Call the defined GOMO model in the __main__ function.

...
from src.GOMO import GOMO
...
if __name__ == "__main__":
    ...
   # define GOMO model
    Model = GOMO(im=im, jm=jm, kb=kb, stencil_width=stencil_width, variable=variable, x_d=x_d, y_d=y_d, z_d=z_d,
                 q2b=q2b, q2lb=q2lb, aam=aam, cbc=cbc, rmean=rmean)
    ...

Training Grid

Running Script

After the training script is defined, call the shell script in the scripts directory to start training. Run the following command to execute the script:

sh run_distribute_train.sh <im> <jm> <kb> <step> <DATASET_PATH>

Pass the variables im, jm, kb, step and DATASET_PATH to the script, where:

  • im, jm, kb: resolution of the simulated ocean region, which is related to the used data (the data resolution im, jm and kb given in the example are 65, 49 and 21, respectively).

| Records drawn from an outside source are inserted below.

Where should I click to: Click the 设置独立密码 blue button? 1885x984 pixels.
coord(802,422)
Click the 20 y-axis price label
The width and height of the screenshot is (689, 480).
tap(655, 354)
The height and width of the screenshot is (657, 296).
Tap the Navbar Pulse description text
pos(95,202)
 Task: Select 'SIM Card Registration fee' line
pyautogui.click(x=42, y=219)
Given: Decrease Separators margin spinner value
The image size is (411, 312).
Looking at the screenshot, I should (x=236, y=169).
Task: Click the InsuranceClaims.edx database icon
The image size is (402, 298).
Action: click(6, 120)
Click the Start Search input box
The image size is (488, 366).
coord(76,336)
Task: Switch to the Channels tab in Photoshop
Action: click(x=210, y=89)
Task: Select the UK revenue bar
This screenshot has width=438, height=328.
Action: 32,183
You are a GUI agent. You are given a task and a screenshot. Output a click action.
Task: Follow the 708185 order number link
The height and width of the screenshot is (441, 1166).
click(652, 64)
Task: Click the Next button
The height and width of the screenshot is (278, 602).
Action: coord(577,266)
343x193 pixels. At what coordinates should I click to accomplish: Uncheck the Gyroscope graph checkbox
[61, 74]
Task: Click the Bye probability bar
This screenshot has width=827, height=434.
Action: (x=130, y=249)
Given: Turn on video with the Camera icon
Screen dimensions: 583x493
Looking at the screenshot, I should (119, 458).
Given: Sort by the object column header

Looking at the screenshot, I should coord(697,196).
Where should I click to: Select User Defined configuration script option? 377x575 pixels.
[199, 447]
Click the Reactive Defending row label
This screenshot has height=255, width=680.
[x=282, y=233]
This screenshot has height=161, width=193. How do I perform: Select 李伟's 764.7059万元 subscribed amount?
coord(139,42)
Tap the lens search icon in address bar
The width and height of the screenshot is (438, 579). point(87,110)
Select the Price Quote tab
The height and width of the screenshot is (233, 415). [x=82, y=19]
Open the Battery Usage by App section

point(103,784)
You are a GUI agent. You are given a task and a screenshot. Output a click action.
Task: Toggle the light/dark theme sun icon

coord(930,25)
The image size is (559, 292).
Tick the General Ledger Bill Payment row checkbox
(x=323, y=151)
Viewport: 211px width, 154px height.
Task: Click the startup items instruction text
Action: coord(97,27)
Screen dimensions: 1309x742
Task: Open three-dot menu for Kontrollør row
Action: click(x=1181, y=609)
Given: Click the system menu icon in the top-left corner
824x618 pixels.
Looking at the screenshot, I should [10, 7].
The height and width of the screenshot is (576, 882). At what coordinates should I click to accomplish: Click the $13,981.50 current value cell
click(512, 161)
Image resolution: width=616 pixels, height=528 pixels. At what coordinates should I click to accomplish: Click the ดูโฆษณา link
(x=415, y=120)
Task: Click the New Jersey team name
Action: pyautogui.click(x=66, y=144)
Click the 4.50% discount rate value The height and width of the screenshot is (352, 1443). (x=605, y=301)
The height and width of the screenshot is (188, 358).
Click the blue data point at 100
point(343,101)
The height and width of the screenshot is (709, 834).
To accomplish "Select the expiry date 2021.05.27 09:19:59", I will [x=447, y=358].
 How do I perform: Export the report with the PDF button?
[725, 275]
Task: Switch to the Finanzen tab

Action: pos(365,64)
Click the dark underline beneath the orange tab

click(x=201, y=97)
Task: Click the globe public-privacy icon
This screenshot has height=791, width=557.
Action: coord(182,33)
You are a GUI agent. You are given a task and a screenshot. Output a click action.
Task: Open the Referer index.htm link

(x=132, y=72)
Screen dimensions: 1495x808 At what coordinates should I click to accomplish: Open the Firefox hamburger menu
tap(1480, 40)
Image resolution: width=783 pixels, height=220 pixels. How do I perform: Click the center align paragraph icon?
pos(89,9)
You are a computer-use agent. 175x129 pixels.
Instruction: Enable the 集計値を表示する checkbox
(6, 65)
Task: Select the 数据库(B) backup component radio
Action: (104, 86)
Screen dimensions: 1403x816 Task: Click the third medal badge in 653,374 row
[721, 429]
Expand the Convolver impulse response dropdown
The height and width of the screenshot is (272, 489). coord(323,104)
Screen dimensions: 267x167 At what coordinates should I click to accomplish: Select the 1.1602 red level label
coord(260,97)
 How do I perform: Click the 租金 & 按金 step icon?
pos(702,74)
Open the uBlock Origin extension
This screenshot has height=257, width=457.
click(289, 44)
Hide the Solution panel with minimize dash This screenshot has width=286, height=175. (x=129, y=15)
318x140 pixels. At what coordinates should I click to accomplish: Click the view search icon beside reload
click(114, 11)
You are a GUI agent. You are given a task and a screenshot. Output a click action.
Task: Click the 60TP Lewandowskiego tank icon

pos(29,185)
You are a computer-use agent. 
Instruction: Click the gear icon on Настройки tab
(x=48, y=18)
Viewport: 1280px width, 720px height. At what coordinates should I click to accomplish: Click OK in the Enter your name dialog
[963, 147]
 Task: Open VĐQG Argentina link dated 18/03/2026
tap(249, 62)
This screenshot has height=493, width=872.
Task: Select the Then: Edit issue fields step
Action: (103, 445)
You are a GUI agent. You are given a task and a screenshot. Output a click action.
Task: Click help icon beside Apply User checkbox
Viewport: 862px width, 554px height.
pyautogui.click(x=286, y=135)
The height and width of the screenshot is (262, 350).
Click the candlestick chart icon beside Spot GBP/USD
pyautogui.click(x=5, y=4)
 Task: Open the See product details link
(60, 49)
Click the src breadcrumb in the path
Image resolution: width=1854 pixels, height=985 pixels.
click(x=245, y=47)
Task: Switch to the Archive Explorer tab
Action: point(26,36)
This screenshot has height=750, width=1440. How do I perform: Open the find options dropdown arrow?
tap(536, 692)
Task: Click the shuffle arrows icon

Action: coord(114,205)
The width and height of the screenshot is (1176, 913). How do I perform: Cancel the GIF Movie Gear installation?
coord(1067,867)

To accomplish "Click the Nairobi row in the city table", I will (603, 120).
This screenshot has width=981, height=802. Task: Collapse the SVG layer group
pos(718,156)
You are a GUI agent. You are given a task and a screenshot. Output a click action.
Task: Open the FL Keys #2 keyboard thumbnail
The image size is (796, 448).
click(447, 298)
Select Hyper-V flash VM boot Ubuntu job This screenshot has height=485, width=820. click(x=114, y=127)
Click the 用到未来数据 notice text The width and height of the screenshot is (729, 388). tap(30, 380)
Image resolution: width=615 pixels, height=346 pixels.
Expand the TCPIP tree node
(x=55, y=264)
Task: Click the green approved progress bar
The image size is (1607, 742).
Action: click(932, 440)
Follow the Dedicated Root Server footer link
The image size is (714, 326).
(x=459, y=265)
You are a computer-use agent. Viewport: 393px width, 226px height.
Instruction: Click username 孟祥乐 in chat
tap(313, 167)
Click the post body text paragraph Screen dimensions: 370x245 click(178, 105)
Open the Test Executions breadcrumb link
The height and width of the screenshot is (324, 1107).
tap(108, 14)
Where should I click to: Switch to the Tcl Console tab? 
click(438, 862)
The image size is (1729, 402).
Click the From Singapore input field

  • step: number of time steps during training (corresponding to iend in Figure 1).

  • DATASET_PATH: training data path.

After the training is complete, the variable change values during the training are saved in the train/outputs directory. The following four variable values are saved every five time steps: east wind velocity (unit: m/s), north wind velocity (unit: m/s), position temperature (unit: K), and sea surface elevation (unit: m).

└─outputs
    ├─u_5.npy
    ├─v_5.npy
    ├─t_5.npy
    ├─et_5.npy
    ├─u_10.npy
    ├─v_10.npy
    ├─t_10.npy
    ├─et_10.npy

In the preceding information: *.npy: saved variables. File name format: Variable name_Step count.npy.

References

  1. Huang X, Huang X, Wang D, et al. OpenArray v1. 0: a simple operator library for the decoupling of ocean modeling and parallel computing[J]. Geoscientific Model Development, 2019, 12(11).

  2. Blumberg A F, Mellor G L. A description of a three‐dimensional coastal ocean circulation model[J]. Three‐dimensional coastal ocean models, 1987, 4: 1-16.

  3. Beckmann A, Haidvogel D B. Numerical simulation of flow around a tall isolated seamount. Part I: Problem formulation and model accuracy[J]. Journal of Physical Oceanography, 1993, 23(8): 1736-1753.